Capaian Imunisasi Berau Jauh dari Target, DPRD Soroti Minimnya Edukasi dan Maraknya Hoaks

BERAU – Target cakupan imunisasi nasional sebesar 65 persen pada 2025 belum mampu dicapai Kabupaten Berau. Rendahnya capaian ini memunculkan kekhawatiran akan meningkatnya risiko Penyakit yang Dapat Dicegah dengan Imunisasi (PD3I), sekaligus mencerminkan masih lemahnya kesadaran masyarakat, khususnya para orang tua.
Ketua Komisi I DPRD Berau, Elita, menilai persoalan tersebut tidak bisa dibebankan sepenuhnya kepada Dinas Kesehatan. Ia menegaskan, dibutuhkan kolaborasi lintas sektor untuk memperkuat edukasi publik terkait pentingnya imunisasi.
“Ini bukan hanya tugas Dinas Kesehatan. Semua pihak harus terlibat aktif agar pemahaman masyarakat meningkat,” ujarnya.
Elita mengungkapkan, salah satu penyebab utama rendahnya partisipasi imunisasi adalah maraknya informasi menyesatkan yang beredar di tengah masyarakat. Hoaks terkait efek samping vaksin kerap menimbulkan ketakutan, sehingga banyak orang tua ragu membawa anaknya untuk imunisasi.
Menurutnya, kondisi tersebut harus direspons dengan strategi komunikasi yang lebih masif dan berkelanjutan. Pelibatan tokoh masyarakat, tokoh agama, hingga tenaga pendidik dinilai krusial untuk memastikan informasi yang benar dapat diterima luas.
“Edukasi tidak boleh berhenti. Harus dilakukan terus-menerus dengan pendekatan yang tepat agar masyarakat tidak mudah terpengaruh informasi yang keliru,” tegasnya.
Di sisi lain, Elita tetap mengapresiasi berbagai langkah yang telah dilakukan Dinas Kesehatan Berau, seperti penyediaan layanan imunisasi gratis melalui posyandu dan sekolah, serta kegiatan sosialisasi di berbagai wilayah. Namun, ia mengingatkan agar jangkauan program tersebut terus diperluas hingga ke tingkat paling bawah.
Selain edukasi, ia juga menyoroti pentingnya memastikan akses layanan yang merata dan ketersediaan vaksin yang memadai, sehingga tidak ada hambatan bagi masyarakat untuk mendapatkan imunisasi.

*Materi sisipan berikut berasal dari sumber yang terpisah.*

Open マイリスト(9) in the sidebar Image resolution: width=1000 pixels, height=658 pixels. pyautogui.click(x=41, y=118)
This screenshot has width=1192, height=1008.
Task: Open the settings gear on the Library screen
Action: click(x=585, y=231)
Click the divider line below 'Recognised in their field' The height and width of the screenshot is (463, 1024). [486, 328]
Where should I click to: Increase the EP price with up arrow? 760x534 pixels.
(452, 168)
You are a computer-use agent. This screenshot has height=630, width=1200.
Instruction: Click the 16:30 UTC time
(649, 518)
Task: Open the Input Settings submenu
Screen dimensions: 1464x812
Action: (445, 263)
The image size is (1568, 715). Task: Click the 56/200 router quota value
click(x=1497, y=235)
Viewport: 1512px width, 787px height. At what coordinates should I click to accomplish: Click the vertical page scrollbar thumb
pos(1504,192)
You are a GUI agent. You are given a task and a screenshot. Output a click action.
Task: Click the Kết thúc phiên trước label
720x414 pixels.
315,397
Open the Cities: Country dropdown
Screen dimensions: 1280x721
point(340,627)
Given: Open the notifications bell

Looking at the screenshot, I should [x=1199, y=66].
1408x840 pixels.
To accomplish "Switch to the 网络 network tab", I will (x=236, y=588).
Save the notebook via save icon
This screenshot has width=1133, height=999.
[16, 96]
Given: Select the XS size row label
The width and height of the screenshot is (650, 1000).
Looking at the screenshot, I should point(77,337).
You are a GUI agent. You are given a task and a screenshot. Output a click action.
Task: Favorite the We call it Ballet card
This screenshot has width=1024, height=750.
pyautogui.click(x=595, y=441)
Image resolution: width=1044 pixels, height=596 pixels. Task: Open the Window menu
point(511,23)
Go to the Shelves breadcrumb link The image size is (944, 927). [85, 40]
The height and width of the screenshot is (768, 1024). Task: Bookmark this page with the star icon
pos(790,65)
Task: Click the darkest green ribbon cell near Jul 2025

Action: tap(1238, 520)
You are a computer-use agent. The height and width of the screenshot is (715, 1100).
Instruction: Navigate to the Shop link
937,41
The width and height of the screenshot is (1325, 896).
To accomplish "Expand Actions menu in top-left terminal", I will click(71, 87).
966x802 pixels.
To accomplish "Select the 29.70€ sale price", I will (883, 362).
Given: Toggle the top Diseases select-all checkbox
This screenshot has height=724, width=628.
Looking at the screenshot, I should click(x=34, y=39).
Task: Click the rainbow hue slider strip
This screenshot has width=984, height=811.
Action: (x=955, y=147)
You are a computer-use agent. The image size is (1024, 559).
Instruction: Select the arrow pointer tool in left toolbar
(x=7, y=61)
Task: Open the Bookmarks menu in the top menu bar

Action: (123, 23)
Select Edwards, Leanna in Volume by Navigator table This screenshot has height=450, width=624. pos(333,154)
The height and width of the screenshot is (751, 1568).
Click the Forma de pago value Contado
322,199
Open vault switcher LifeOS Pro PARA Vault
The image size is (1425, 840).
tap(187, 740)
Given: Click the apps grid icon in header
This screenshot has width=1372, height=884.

DPRD Berau, lanjutnya, berkomitmen mendukung peningkatan capaian imunisasi melalui kebijakan dan penganggaran yang berpihak pada sektor kesehatan. Ia optimistis, dengan sinergi antara pemerintah, tenaga kesehatan, dan masyarakat, target imunisasi dapat dikejar.
“Imunisasi adalah investasi jangka panjang. Ini menyangkut kualitas generasi masa depan yang sehat dan terlindungi,” pungkasnya.